The victims included young and old from all walks of life. Those fortunate enough to survive have been forced to endure years of medical treatments, debilitating pain, and an end to their life as they once knew it.
We know now that NECC was acting as a drug manufacturer – producing thousands of doses in a single run – that was disguised as a compounding pharmacy to evade the more rigorous oversight that drug makers receive.
What began after the outbreak and continues today is a much more stringent, regulated environment for compounding pharmacies. It has also created a quandary for community pharmacies that historically have done very small amounts of nonsterile compounding in order to serve their patients who might need a compounded medication. They must decide whether they are “all in” for compounding or whether they will exclude it from their practice.
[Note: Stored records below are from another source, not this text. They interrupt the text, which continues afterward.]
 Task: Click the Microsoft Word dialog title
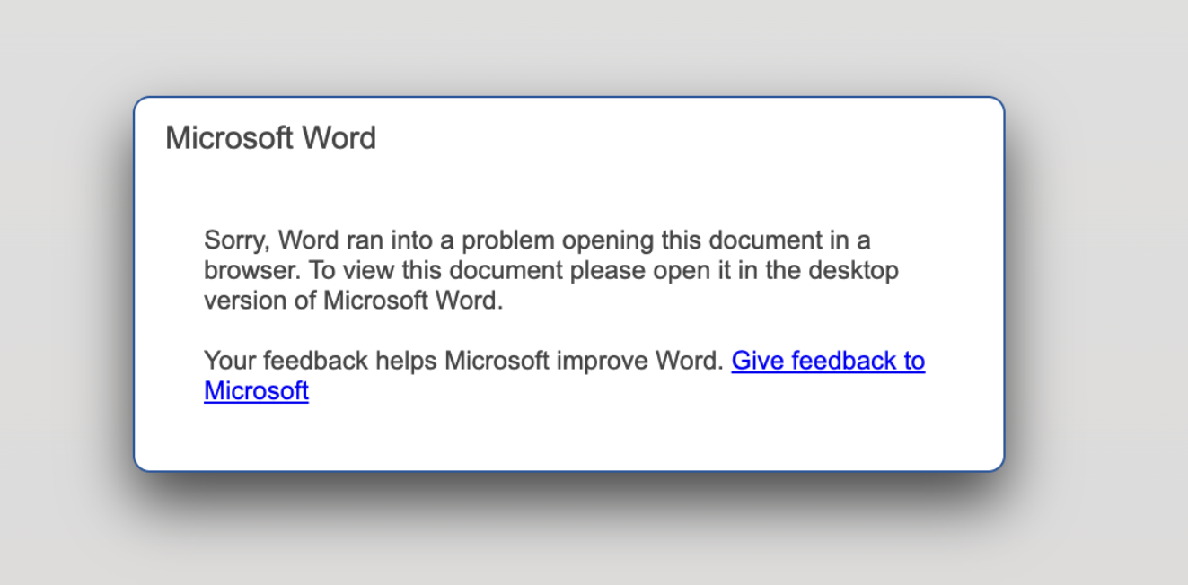[x=270, y=138]
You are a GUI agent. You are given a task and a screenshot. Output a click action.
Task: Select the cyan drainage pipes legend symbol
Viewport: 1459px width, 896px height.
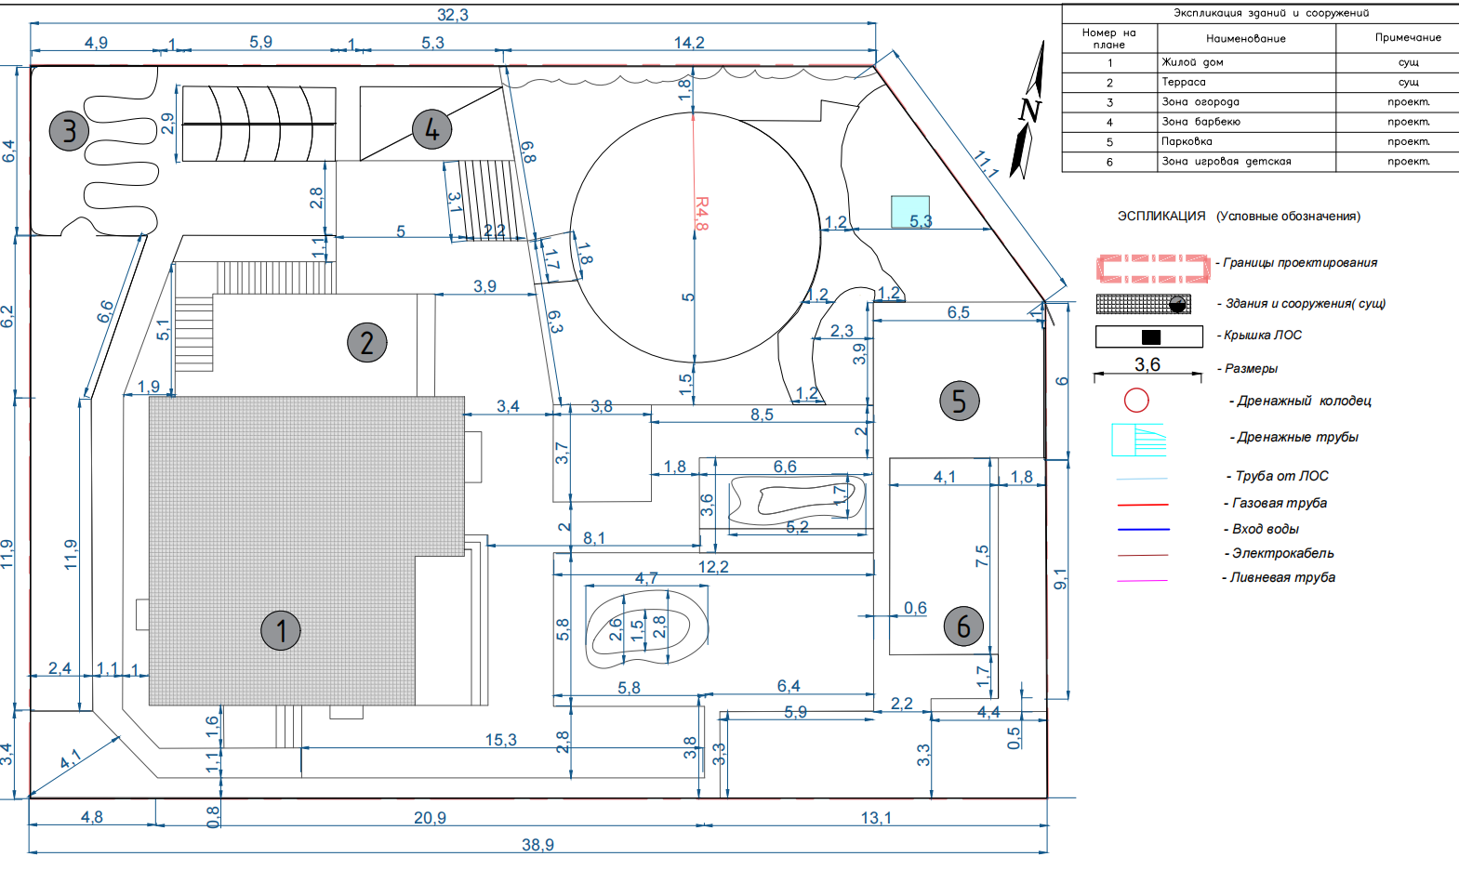click(x=1138, y=439)
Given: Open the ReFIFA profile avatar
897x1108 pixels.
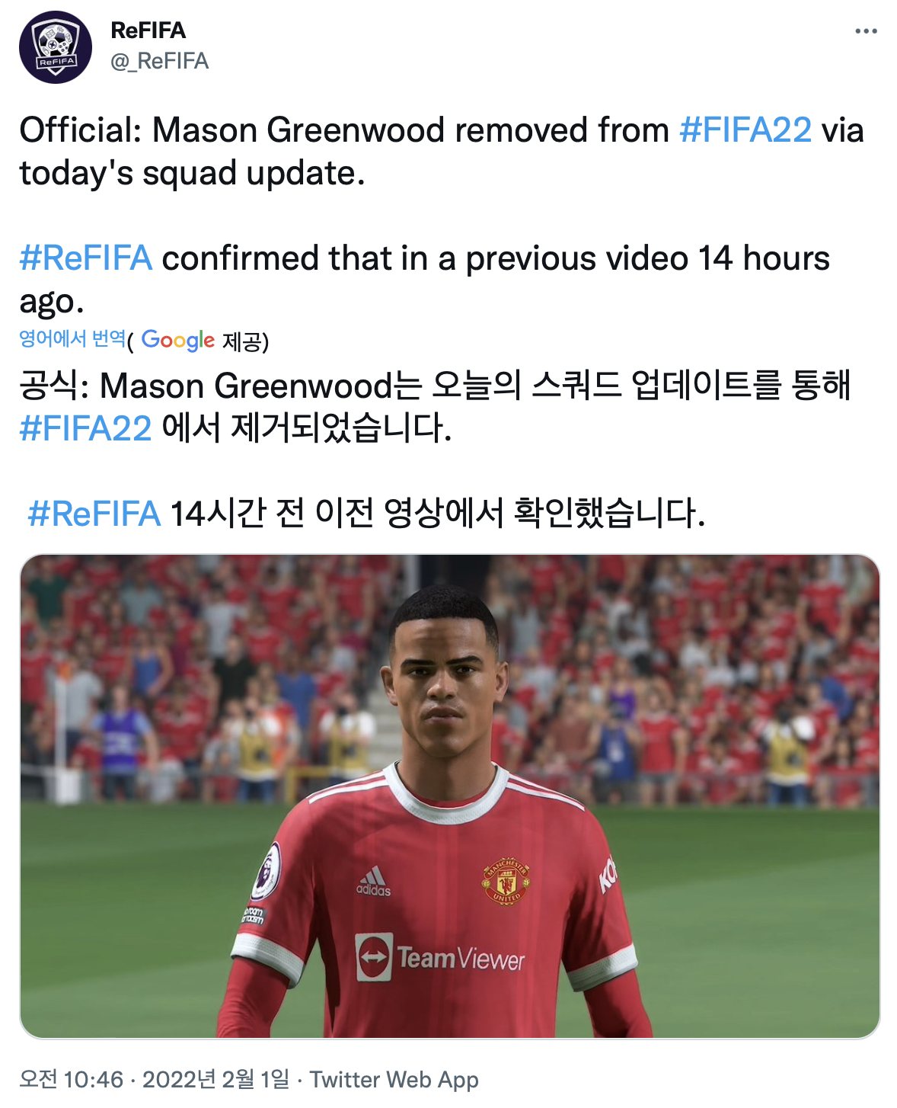Looking at the screenshot, I should click(56, 47).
One positive outcome from NECC is that the nation now has a much more consistent approach toward regulating and overseeing compounding pharmacies. The FDA’s authority to inspect and regulate those pharmacies prior to NECC, had been tested in—and limited by—the courts. The FDA lacked the clear authority to take action.
This changed for the better beginning with the Drug Quality and Security Act (DQSA), passed by Congress in 2013. Large-scale compounders—those producing doses in bulk and shipping across state lines without patient-specific prescriptions—began to register as outsourcing facilities with the FDA and became subject to FDA oversight and inspection. They now must comply with Current Good Manufacturing Practices or risk government action. As of today, more than 60 outsourcing facilities have registered with the FDA.
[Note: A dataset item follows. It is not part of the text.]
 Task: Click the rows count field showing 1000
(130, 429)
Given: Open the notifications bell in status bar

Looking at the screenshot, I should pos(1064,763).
The DQSA enabled compounding pharmacies that did not wish to register and wanted instead to produce patient-specific medication (preparing and dispensing a medication based on a physician’s prescription) to continue to do so, subject to the oversight and regulation of their state board of pharmacy.
Most states updated and strengthened their regulations. U.S. Pharmacopeia Chapters <795> and <797> had always been the practice standards for nonsterile and sterile compounding, but until the NECC case, many states had not formally incorporated them into regulations.
Fast-forward to 2017, and the environment is vastly different. States now employ inspectors with significantly enhanced experience in compounding pharmacy practice.
In Massachusetts, home of NECC, there were 25 sterile community-based compounding pharmacies operating in 2012. Today, two high-risk sterile compounding pharmacies remain.
There is no such thing as “good enough.” There is no going halfway.
Pharmacists have a responsibility to best serve their patients, and that means putting patients first by ensuring their access to high-quality medications that can treat illness and improve quality of life.
Over the past five years, compounding pharmacy in all of its forms has progressed several generations. We have struggled through adversity to get to a better place. As a profession, we can be proud of how we meet our patients’ needs.